::: Excerpted data
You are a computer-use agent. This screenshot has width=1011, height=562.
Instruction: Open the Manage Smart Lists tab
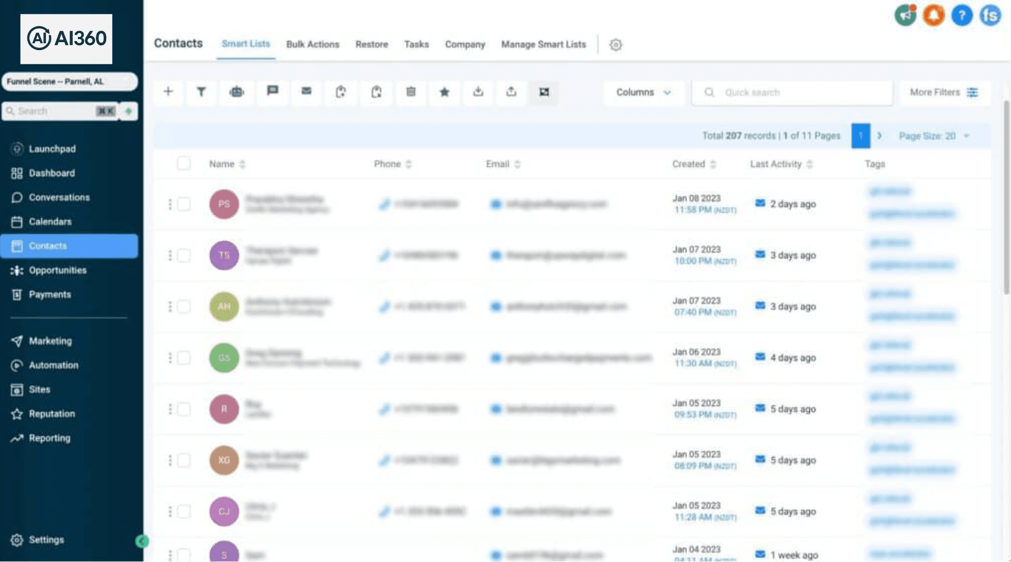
::::::
::: Excerpted data
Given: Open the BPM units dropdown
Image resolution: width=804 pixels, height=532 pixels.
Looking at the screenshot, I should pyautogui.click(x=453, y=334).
::::::
Task statement:
Echo back the lines starting with the line containing "You are a computer-use" and going on through the line containing "Instruction: Open the Manage Smart Lists tab", both included.

In response:
You are a computer-use agent. This screenshot has width=1011, height=562.
Instruction: Open the Manage Smart Lists tab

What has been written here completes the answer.